**Soal Latihan 1**
Tentukan apakah setiap pernyataan berikut sesuai dengan teks tentang peluncuran Majalah Kabar NTT, lalu kutip kata-kata teks yang menjadi penentunya. (a) Acara peluncuran diadakan di aula lantai dua. (b) Latar belakang di aula bertuliskan nama majalah yang diluncurkan. (c) Di dalam aula diletakkan tiga kursi sofa.
**Soal Latihan 2**
Tuliskan lanjutan teks tentang peluncuran Majalah Kabar NTT, dimulai sesudah kalimat terakhirnya.

━━━━━ Penggalan Teks

Aula Taman Budaya NTT, Selasa,
4/11, sepertinya tak menunjukkan
tanda-tada sesuatu yang wahhh untuk sebuah acara launching. Setidaknya jalan menuju gedung berkibar
spanduk selamat datang, atau umbul-umbul perusahaan sponsor.
Jauh dari dari
itu. Bahkan sejumlah peserta bertanya-tanya, benarkah akan diluncurkan
majalah yang mengusung ikon Nusa Tenggara Timur spektakuler, atau apalah….
Hanya di dalam
aula di lantai dua itu, diletakkan dua kursi sofa dan meja kecil
berundak dua. Sedikit dekor yang mewarnai topik acara adalah latar belakang
bertuliskan Launching Majalah Kabar NTT,
Nusa Tetap Tercinta. Setidaknya kesan glamour tidak kita jumpai dalam acara
peluncurannya.

━━━━━━━━━━
━━━━━ Data Baris

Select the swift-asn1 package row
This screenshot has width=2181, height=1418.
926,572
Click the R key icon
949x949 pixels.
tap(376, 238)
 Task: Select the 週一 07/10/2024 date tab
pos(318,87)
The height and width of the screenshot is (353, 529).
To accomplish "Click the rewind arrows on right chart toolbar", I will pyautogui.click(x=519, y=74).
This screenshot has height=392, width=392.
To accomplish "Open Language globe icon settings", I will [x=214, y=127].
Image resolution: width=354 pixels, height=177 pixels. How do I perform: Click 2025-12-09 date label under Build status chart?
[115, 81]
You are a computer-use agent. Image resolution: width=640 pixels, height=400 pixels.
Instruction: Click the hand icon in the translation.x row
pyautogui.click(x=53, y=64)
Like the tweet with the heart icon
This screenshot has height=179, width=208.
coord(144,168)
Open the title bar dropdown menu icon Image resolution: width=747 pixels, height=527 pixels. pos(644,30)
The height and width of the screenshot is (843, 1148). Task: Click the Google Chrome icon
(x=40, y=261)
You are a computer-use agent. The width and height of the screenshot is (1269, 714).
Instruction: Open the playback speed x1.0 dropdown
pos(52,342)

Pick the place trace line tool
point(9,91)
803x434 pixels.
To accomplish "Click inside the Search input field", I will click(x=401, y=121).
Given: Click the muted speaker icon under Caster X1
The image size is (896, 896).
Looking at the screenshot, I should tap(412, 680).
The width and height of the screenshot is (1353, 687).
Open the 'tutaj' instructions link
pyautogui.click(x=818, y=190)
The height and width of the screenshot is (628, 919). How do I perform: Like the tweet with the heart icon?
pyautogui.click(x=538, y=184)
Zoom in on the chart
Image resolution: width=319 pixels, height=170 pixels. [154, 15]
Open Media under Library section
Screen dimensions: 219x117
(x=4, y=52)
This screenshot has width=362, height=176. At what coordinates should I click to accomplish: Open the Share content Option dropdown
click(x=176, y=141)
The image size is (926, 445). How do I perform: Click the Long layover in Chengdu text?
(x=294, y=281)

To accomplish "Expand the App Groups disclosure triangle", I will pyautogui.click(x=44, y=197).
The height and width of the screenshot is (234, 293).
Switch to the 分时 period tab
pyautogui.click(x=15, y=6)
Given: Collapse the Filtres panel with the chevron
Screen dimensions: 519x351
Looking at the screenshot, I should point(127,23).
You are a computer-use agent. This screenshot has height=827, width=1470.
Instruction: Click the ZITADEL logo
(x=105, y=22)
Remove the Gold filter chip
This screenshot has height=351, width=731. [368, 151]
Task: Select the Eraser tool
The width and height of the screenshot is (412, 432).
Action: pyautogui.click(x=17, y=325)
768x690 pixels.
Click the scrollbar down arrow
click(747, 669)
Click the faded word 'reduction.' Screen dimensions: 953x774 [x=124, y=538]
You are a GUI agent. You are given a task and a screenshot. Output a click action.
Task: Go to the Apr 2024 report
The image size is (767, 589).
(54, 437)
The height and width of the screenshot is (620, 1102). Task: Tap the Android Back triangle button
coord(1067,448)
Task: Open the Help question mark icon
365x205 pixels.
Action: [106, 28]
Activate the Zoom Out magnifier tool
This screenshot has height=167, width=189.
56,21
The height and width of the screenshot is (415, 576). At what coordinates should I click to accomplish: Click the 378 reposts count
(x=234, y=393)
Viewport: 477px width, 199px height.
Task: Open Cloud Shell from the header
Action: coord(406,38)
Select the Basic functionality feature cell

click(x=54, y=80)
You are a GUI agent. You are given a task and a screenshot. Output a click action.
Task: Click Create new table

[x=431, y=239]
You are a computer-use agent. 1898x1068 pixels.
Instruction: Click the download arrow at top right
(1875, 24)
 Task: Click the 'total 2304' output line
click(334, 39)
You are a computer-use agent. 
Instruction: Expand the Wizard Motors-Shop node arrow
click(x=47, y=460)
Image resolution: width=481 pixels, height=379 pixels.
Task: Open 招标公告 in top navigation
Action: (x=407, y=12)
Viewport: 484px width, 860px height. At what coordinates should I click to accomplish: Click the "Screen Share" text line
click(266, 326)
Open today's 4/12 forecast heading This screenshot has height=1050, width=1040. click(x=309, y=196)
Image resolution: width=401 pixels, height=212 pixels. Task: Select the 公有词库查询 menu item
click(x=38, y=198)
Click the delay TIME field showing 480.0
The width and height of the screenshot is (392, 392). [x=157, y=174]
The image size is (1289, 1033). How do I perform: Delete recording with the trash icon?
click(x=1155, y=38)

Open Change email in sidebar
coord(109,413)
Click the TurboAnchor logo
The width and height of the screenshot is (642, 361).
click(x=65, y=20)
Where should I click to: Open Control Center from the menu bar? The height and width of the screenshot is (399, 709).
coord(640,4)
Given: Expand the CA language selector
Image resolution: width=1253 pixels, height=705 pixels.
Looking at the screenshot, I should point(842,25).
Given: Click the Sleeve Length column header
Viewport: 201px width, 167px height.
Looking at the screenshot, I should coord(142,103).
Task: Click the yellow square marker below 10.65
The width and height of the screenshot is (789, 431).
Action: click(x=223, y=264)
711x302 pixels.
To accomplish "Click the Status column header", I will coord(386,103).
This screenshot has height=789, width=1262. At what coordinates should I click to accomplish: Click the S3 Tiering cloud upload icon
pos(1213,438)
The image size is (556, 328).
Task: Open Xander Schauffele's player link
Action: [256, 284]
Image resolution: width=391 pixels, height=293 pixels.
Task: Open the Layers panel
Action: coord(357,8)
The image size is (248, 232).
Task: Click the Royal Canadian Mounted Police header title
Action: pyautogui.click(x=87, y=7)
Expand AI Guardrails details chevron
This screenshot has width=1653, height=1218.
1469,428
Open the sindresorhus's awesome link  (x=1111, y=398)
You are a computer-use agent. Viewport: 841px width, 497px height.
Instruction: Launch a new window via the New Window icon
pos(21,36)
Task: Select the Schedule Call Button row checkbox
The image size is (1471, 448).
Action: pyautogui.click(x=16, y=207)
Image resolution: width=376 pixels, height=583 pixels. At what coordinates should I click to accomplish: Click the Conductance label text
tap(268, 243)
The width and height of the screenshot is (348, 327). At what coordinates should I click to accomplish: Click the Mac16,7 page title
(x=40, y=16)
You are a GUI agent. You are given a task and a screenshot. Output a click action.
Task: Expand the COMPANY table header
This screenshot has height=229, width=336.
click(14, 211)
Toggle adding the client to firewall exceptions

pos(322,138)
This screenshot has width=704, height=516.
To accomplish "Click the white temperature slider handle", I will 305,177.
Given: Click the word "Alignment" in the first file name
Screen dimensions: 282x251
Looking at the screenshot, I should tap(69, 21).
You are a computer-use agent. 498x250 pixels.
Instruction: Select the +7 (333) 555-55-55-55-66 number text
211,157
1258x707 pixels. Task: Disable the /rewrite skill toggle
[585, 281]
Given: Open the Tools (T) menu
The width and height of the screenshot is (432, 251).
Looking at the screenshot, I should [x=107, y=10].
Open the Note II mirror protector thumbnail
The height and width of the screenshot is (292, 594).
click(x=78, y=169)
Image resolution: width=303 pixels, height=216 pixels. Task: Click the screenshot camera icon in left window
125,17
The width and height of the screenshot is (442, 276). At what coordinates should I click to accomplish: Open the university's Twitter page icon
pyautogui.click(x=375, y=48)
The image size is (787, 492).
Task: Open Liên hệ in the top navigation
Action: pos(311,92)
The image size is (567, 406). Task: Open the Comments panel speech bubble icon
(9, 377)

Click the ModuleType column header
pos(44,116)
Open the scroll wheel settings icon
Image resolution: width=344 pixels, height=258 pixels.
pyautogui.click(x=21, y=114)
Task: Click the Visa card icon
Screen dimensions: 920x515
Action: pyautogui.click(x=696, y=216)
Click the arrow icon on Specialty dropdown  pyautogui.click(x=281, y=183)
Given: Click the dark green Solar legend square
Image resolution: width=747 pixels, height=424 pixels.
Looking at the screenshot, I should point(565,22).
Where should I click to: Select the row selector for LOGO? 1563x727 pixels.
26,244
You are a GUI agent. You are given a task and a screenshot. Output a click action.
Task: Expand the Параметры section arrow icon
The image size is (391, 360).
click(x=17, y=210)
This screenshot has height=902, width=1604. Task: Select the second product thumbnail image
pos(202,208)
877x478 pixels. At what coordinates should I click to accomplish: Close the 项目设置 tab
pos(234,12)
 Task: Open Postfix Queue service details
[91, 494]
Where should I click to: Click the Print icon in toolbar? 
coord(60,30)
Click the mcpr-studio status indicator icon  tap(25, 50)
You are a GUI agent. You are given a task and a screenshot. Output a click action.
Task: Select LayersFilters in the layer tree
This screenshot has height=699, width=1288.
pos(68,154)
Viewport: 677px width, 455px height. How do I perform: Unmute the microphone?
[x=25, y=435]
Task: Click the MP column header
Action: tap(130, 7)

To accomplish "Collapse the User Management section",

━━━━━━━━━━

**Jawaban Soal 1**
(a) Ya: "Hanya di dalam aula di lantai dua itu"
(b) Ya: "latar belakang bertuliskan Launching Majalah Kabar NTT"
(c) Tidak: "diletakkan dua kursi sofa dan meja kecil berundak dua"

**Jawaban Soal 2**
Namun kesederhanaan
dekorasi tak mengurangi letupan semangat yang ditunjukkan awak media bulanan
itu. Susana kering segera berubah menjadi kobaran idealisme yang mengental.
Setidaknya menurut Pemimpin Umum, Antonius Kleden, tantangan bagi media cetak
di tengah gempuran media on line yang cepat dan murah karena langsung dinikmati
pelanggan melalui hand phone, smart phone.
“Banyak teman yang
bertanya apakah anda yakin mendirikan majalah cetak? Dari mana uangnya?”
ujarnya. Menjawab pertanyaan itu, mantan wartawan senior sebuah harian di Kupang ini berujar, dibandingkan dengan
Jepang, negara ini pusat perkembangan handphone
dan smart phone, tetapi media cetak tetap
berkembang di Jepang.
Jumlah eksemplar
yang dicetak pagi dan sore mencapai 15 juta eksemplar. Dan jika dibuat rasio
perbandingan jumlah penduduk dan jumlah eksemplar maka di Jepang terdapat 2
orang yang membaca satu eksemplar.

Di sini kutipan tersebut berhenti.